Tasks to perform.
[1] Print the passage of the biglasso question starting at "library(biglasso)" and ending at "df$price <- scale(df$price)".
[2] Proceed with the biglasso question from the point at which it stops.

Text section.
I've been experimenting with the R package 'biglasso' for high-dimensional data. However, the results I'm getting don't match the results I get for the LASSO functions from 'hdm' or 'glmnet. The documentation for biglasso is also really poor.
In the example below, the results from hdm and glmnet are very close but not exact, which is expected. However, biglasso doesn't drop the 'share' variable. I've tried all the different screen settings, and it doesn't make a difference. Any thoughts on how to get biglasso to be more consistent with the others? Thanks!
EDIT: for a given value of lambda, the results are highly similar. But each method seems to select a different lambda.. which for hdm makes sense, given that it's intended for causal inference and isn't concerned with out-of-sample prediction. hdm uses a different objective function from Belloni et al. (2012), but I'm not sure why cv.biglasso and cv.glmnet would differ so much. If I run biglasso without a screening rule, they should be maximizing the same objective function just with random diffs in the CV folds, no?
EDIT 2: I've edited the code below to include F. Privé's code to make glmnet use an algorithm similar to biglasso, and some additional code to make biglasso mimic glmnet.
##########
## PREP ##
##########
## Load required libraries
library(hdm)
library(biglasso)
library(glmnet)
## Read automobile dataset
data(BLP)
df <- BLP[[1]]
## Extract outcome
Y <- scale(df$mpg)
## Rescale variables
df$price <- scale(df$price)
df$mpd <- scale(df$mpd)
df$space <- scale(df$space)
df$hpwt <- scale(df$hpwt)
df$outshr <- scale(df$outshr)
## Limit to variables I want
df <- df[,names(df) %in% c("price","mpd","space","hpwt","share","outshr","air")]
## Convert to matrix
df.mat <- data.matrix(df)

[Page and screen pointing data]
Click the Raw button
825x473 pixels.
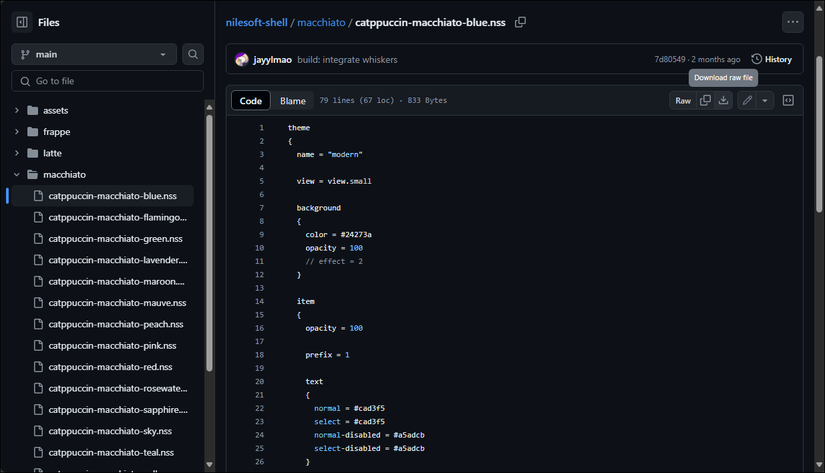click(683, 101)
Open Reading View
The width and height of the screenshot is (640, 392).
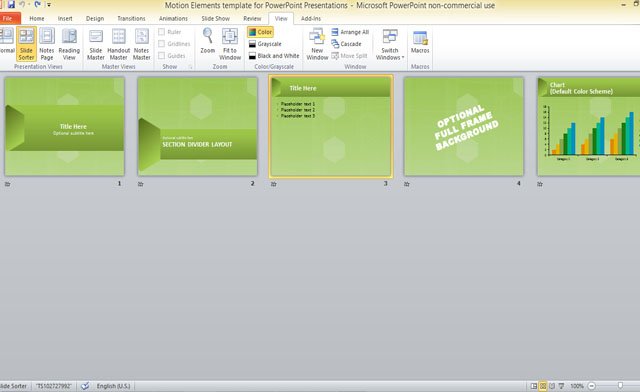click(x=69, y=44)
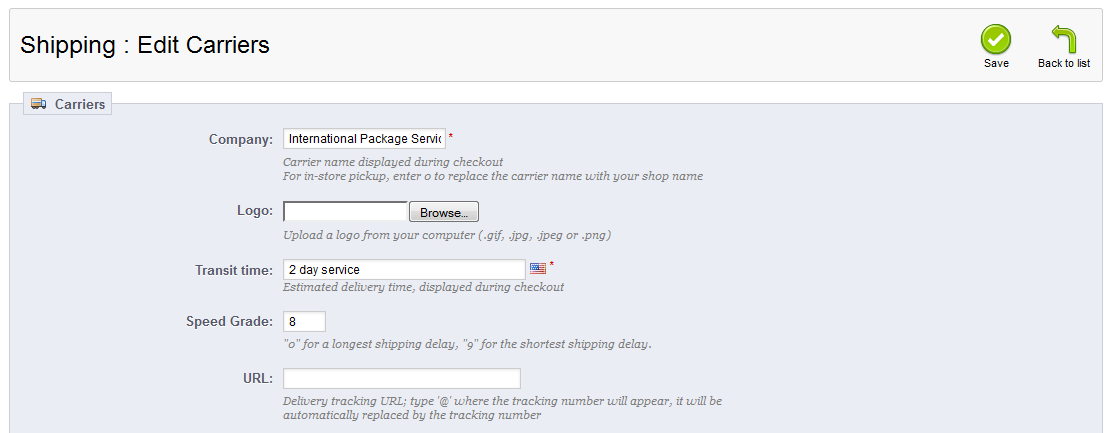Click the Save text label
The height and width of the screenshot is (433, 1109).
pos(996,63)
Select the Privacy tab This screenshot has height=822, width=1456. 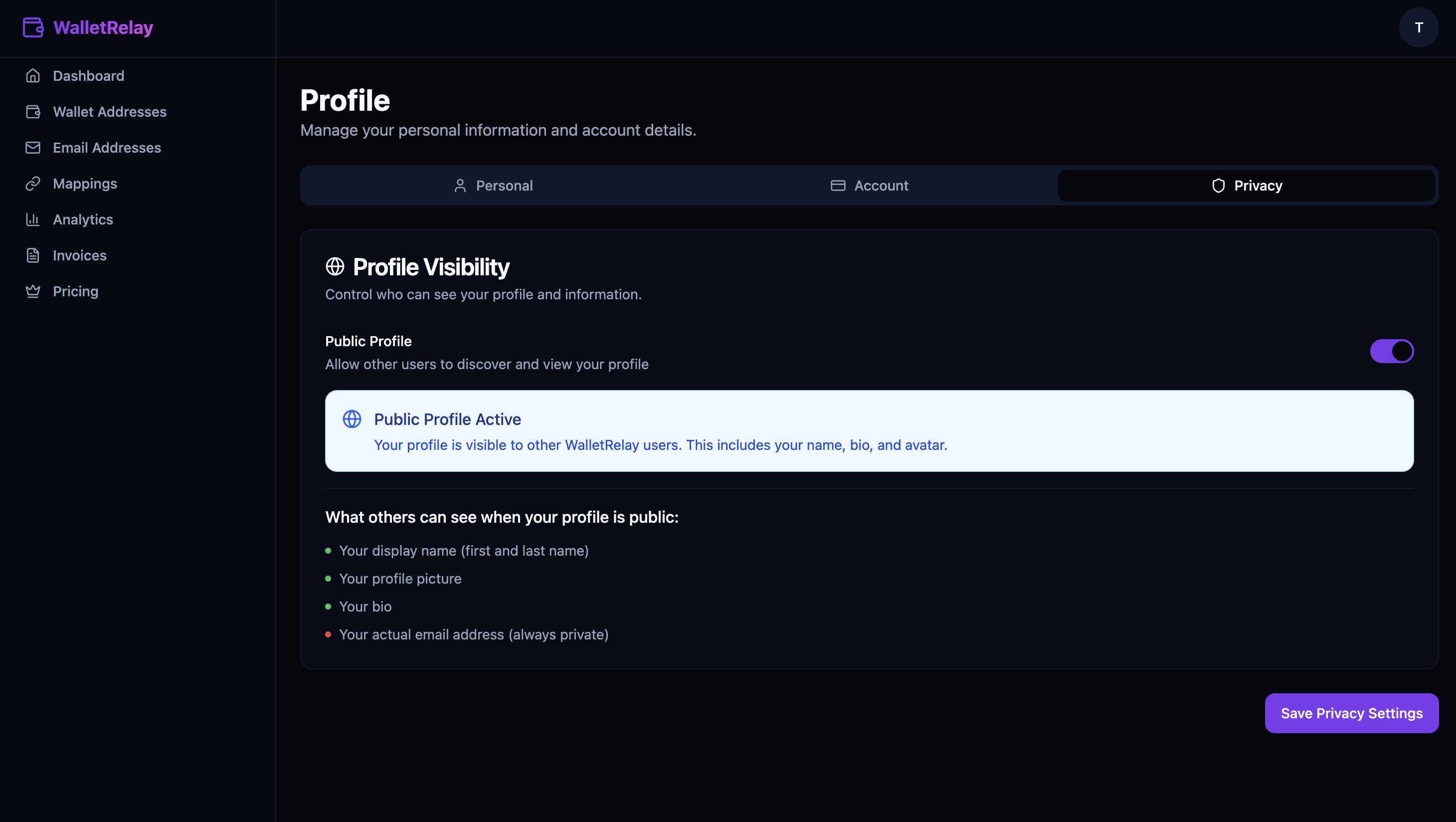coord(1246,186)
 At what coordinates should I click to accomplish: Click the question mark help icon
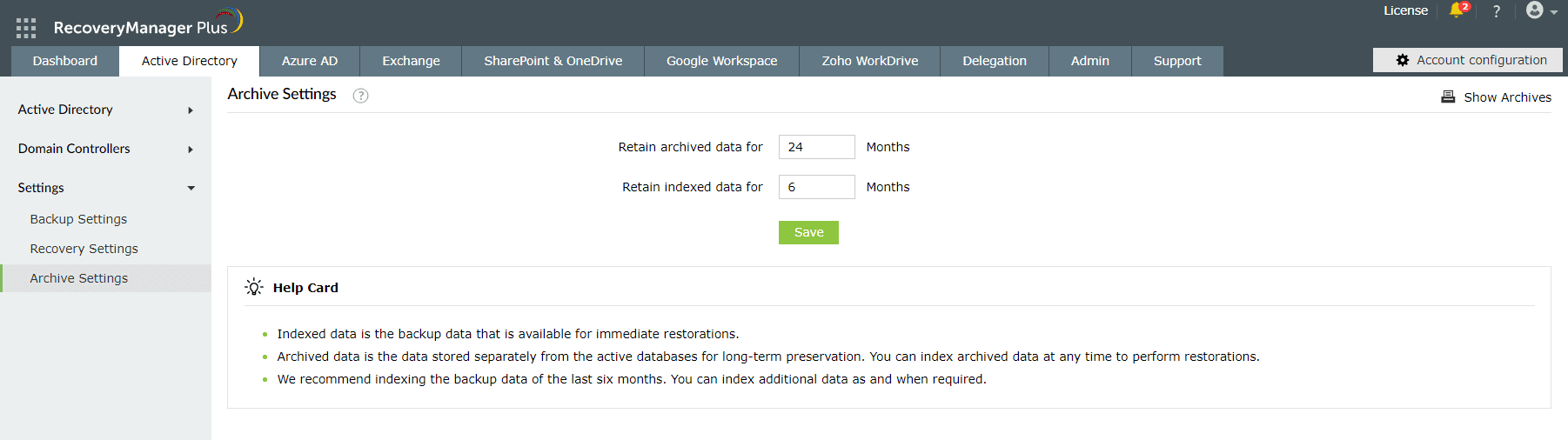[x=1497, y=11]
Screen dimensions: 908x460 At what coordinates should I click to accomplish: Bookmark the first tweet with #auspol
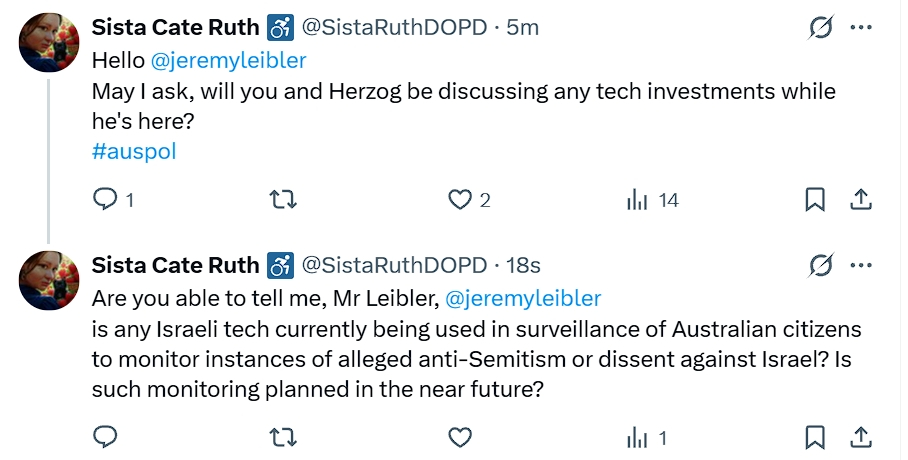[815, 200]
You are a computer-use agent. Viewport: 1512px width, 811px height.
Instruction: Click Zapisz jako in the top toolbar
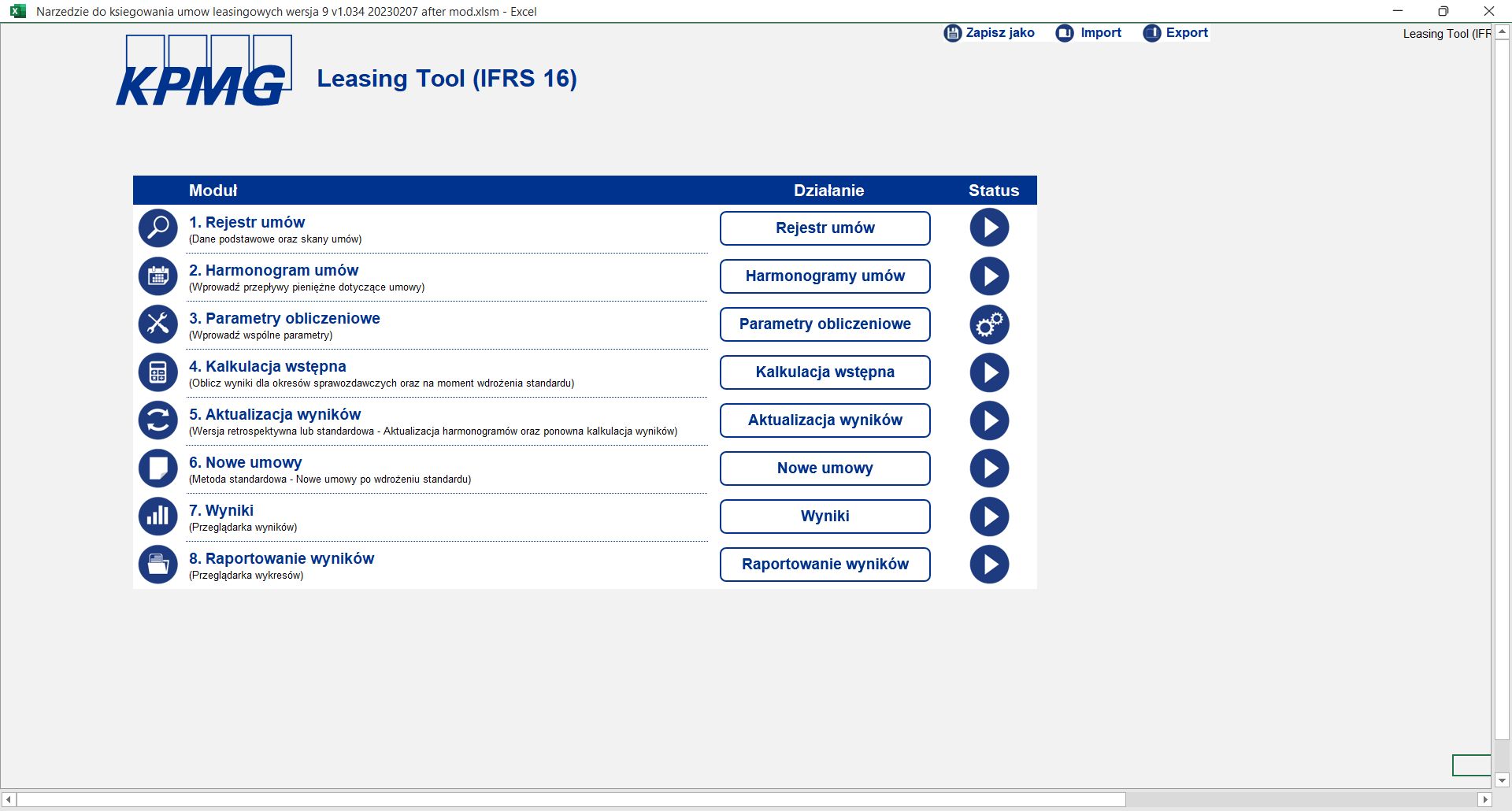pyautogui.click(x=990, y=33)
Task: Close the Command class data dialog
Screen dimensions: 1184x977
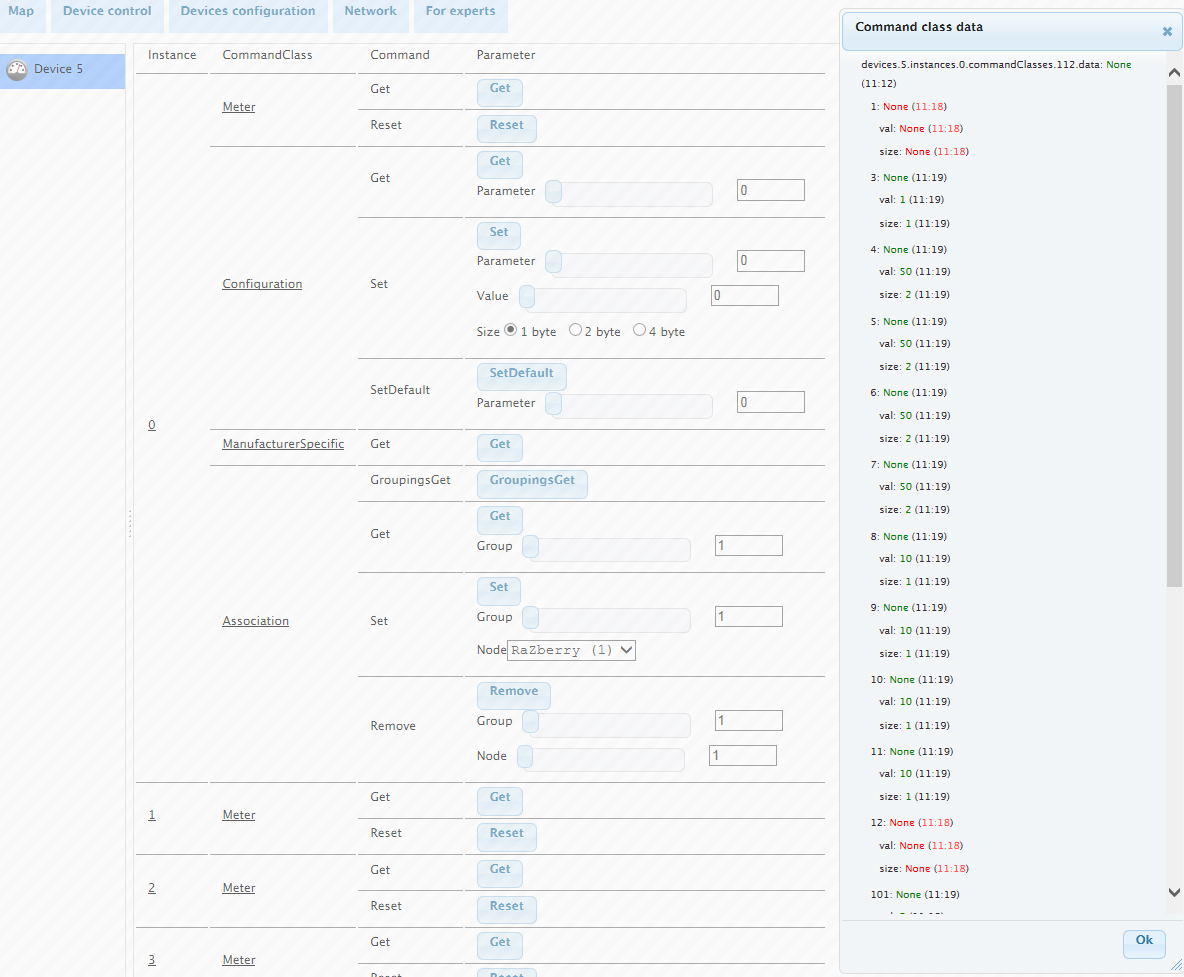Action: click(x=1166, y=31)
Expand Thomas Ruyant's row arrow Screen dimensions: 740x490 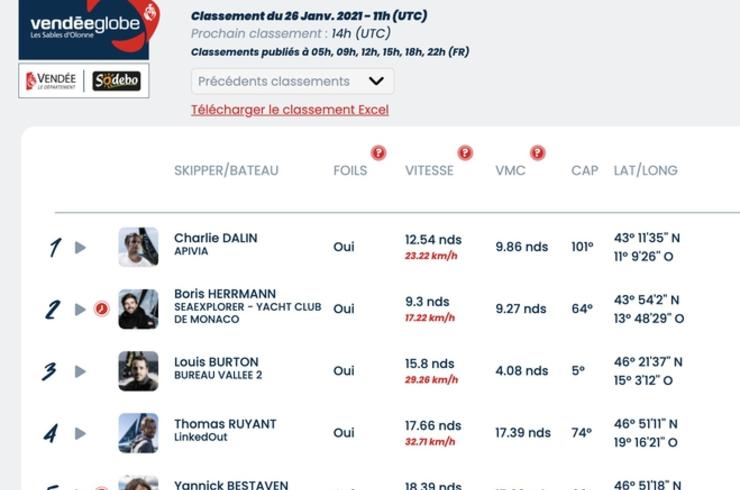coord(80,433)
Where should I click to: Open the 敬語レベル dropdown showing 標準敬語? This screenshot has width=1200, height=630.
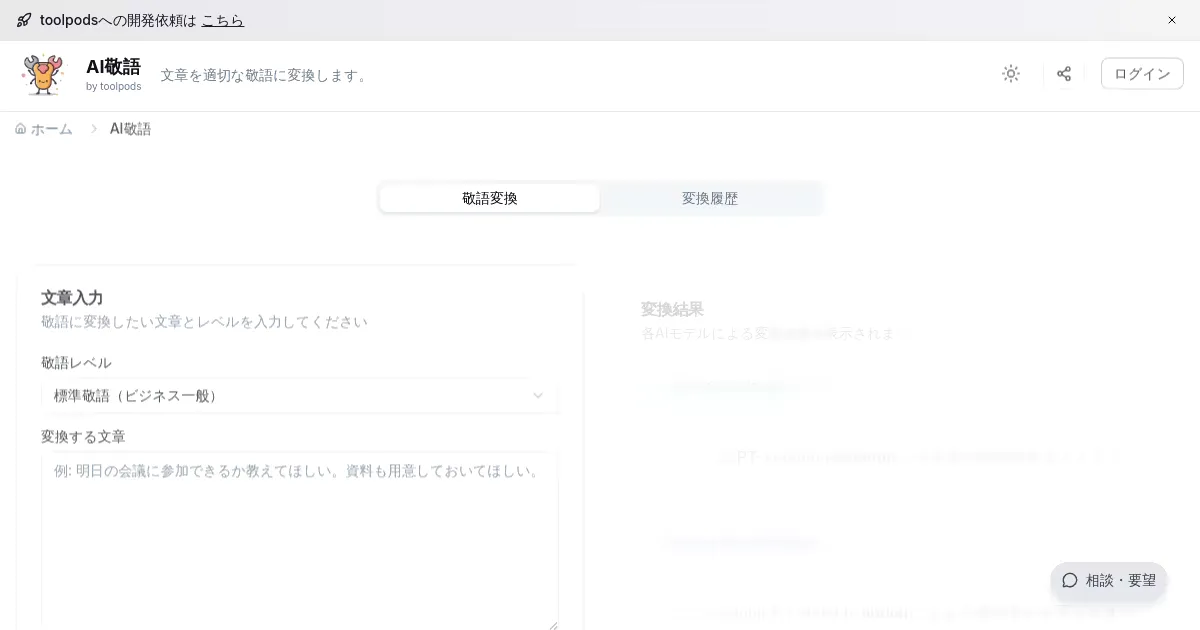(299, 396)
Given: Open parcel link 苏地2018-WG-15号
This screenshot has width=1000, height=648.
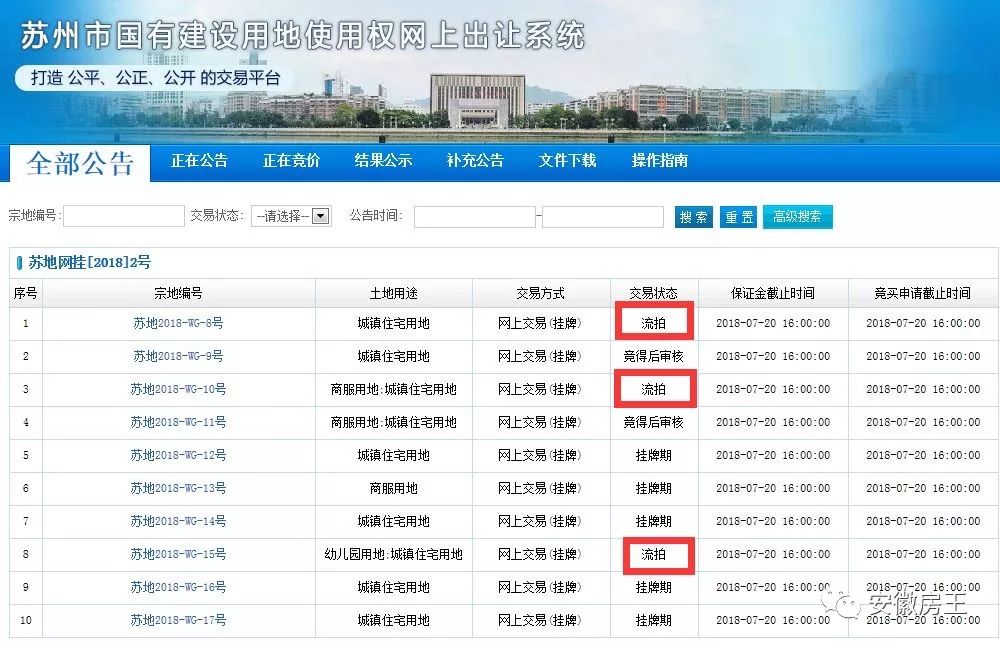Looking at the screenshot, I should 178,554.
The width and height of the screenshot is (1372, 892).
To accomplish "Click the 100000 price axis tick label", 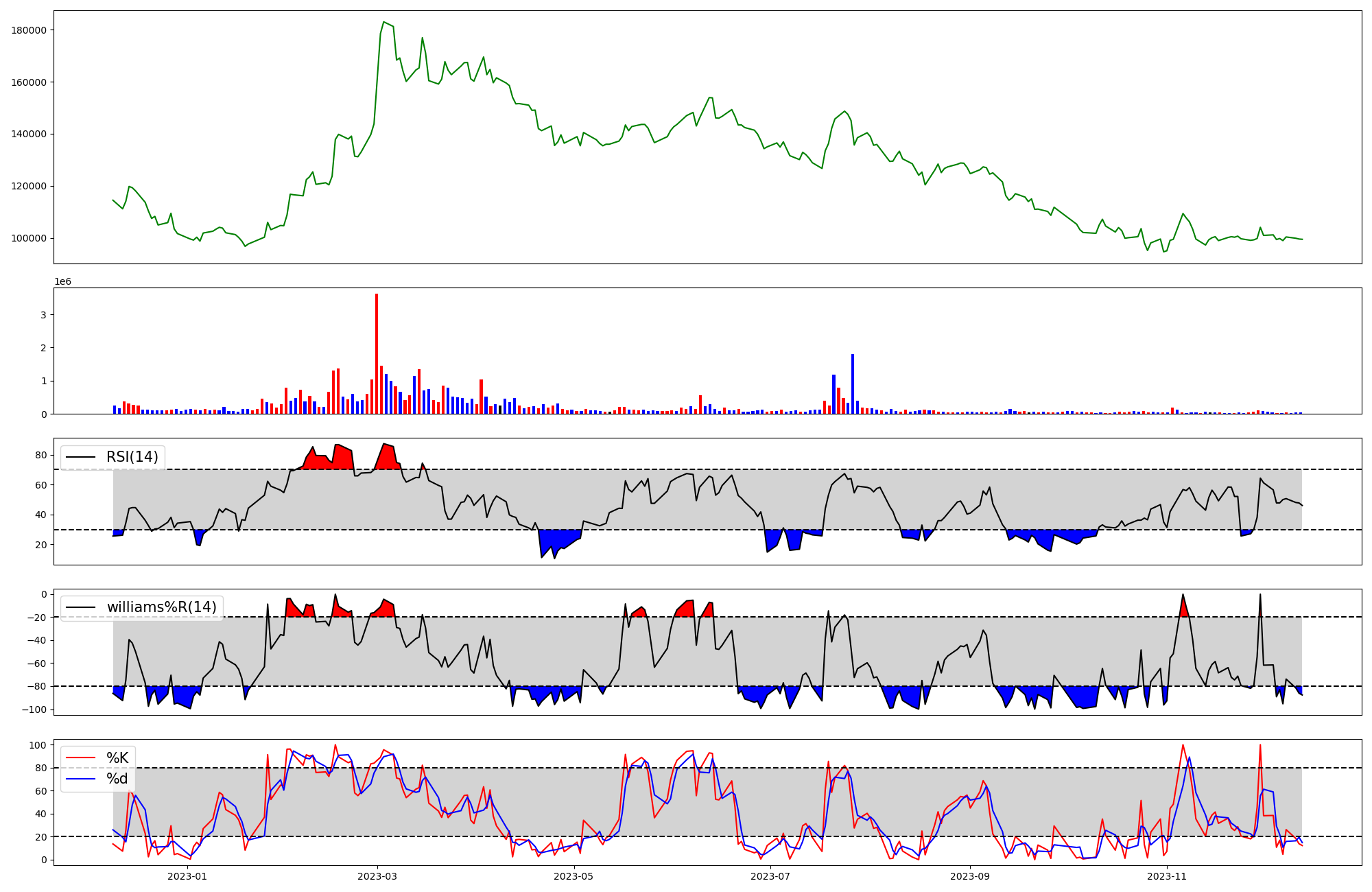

Responses in order.
[1]
library(biglasso)
library(glmnet)
## Read automobile dataset
data(BLP)
df <- BLP[[1]]
## Extract outcome
Y <- scale(df$mpg)
## Rescale variables
df$price <- scale(df$price)

[2]
df.bm <- as.big.matrix(df.mat)
#########
## HDM ##
#########
## Set seed for reproducibility
set.seed(1233)
## Run LASSO
fit.hdm <- rlasso(x=df.mat, y=Y, post=FALSE, intercept=TRUE)
## Check results
coef(fit.hdm)
############
## GLMNET ##
############
## Set seed for reproducibility
set.seed(1233)
## LASSO with 10-fold cross-validation
fit.glmnet <- cv.glmnet(df.mat, Y, alpha=1, family="gaussian")
## Check default results
coef(fit.glmnet)
## Try to mimic results of biglasso
coef(fit.glmnet, s = "lambda.min")
##############
## BIGLASSO ##
##############
## LASSO with 10-fold cross-validation
fit.bl <- cv.biglasso(df.bm, Y, penalty="lasso", eval.metric="default",
family="gaussian", screen="None",
seed=1233, nfolds=10)
## Check default results
coef(fit.bl)
## Try to mimic results of glmnet
## Calculate threshold for CV error (minimum + 1 standard error)
thresh <- min(fit.bl$cve) + sd(fit.bl$cve)/sqrt(100)
## Identify highest lambda with CVE at or below threshold
max.lambda <- max(fit.bl$lambda[fit.bl$cve <= thresh])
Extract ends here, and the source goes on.